Richard Lindsay gives us another great review, but this time, he takes us to Broadway with the revival of Equus. Sounds like anyone living in/near New York City or planning a vacation should definitely see this.
London production viewed in March 2007 Gielgud Theatre
Broadway production viewed in January 2009 Broadhurst Theater
Equus starts with the revelation of a horror: Alan Strang, a boy of seventeen, has blinded six horses with a metal spike in the stables where he works. And the heroic psychoanalyst Martin Dysart is the one, the only one, “…there really is nobody within a hundred miles of your desk…,” who can help him.
It seems a bit quaint, really. Horses? Not humans? Sick, but not the worst we’ve seen from a seventeen year-old. Psychoanalyst to the rescue? In this day and age?
The accepted line on this revival is that it’s a play past its prime: overarching theories of psychology and mythology not having aged well in a postmodern world. It’s all a little too Jungian. As I mentioned in my review of West Side Story, there’s fine line between making a piece of art relevant, and dooming it to datedness.

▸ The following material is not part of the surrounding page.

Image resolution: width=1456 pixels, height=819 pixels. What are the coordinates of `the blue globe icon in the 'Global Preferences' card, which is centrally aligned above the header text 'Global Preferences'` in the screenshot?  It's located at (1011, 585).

But I don’t think that’s the case with Equus. Strang is the classic postmodern kid. (“He can hardly read. He knows no physics or engineering to make the world real for him…no music except television jingles…”) As a character he fits in as easily with Generation Y as Daniel Radcliffe and all the Potterites, now grown, that come to the theater to watch him perform. The Millennials are a generation that, despite the blessed coddling of being Baby Boom children, have watched several of their peers carry out unspeakable acts of terror. Would that we had a Dysart to get behind the minds of the Columbine and Virginia Tech shooters, real-life Alan Strangs for whom the drugs and interventions didn’t work.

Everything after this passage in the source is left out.